17. Kapalua (Plantation)

Lanai, Hawaii

CLOSING

The course will close March 25 and plans to reopen April 30.

 

18. Arcadia Bluffs (Bluffs)

Arcadia, Michigan

CLOSED FOR SEASON

The course will open as planned April 1 after the winter season.

 

19. Sea Pines Resort (Harbour Town Golf Links)

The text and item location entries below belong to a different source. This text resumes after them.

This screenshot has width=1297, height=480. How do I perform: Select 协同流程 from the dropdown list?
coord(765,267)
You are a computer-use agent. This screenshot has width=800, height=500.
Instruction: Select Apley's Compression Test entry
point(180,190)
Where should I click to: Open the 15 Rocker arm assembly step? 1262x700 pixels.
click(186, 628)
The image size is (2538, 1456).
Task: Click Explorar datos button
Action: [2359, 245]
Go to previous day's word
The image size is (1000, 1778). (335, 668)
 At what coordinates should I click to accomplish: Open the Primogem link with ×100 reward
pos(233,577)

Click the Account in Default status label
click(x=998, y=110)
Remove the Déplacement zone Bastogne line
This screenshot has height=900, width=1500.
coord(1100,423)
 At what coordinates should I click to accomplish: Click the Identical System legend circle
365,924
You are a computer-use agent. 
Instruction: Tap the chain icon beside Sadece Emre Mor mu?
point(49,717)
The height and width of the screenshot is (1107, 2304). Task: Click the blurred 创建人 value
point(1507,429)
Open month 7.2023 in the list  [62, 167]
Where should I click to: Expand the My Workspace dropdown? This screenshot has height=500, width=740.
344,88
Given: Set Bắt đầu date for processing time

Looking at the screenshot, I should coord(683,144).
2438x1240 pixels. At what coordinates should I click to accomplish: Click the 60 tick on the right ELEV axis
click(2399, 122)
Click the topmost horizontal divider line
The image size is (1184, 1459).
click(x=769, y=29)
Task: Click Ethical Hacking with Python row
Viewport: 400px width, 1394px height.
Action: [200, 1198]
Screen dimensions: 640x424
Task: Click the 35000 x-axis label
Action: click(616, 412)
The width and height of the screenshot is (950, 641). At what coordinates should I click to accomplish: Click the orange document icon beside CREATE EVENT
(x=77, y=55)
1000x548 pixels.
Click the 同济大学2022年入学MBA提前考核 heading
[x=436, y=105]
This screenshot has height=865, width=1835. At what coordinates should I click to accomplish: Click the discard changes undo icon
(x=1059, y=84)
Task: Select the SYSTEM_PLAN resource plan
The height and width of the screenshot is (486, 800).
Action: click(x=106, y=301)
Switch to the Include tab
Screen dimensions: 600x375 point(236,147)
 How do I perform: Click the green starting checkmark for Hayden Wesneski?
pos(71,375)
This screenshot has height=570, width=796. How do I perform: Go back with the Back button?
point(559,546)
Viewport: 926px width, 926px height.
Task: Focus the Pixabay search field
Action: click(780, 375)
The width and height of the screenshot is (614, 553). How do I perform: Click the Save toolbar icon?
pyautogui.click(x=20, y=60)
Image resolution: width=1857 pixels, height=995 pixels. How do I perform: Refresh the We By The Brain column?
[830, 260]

Hilton Head Island, South Carolina

OPEN

The course is open, but the Inn and Club at Harbour Town has been closed through April 16. The PGA Tour’s RBC Heritage Classic was canceled.

 

20. Streamsong Resort (Blue)

Bowling Green, Florida

OPEN
Group caddies are mandated instead of normal carrying caddies to promote maintaining a recommended distance between people.

 

No. 18 at Fallen Oak (Courtesy of Fallen Oak)

21. Fallen Oak

Saucier, Mississippi

CLOSED

The Beau Rivage Resort and Casino has ceased all operations temporarily, including golf.

 

22. Four Seasons Resort Lanai (Manele)

Lanai, Hawaii

CLOSED

The resort has shuttered all operations until April 30.

 

23. Omni Homestead Resort (Cascades)

Hot Springs, Virginia

CLOSED FOR SEASON

The Cascades Course is scheduled to open as planned May 1 after the winter season. This Omni property is still open, but eight others have closed.

 

24. Sea Island (Seaside)

St. Simons Island, Georgia

CLOSED

The resort is closed until May 15.

 

25. Blackwolf Run (River)

Kohler, Wisconsin

CLOSED, OUT OF SEASON

The courses are scheduled to open in April as weather permits, but all lodging and dining at Destination Kohler is closed.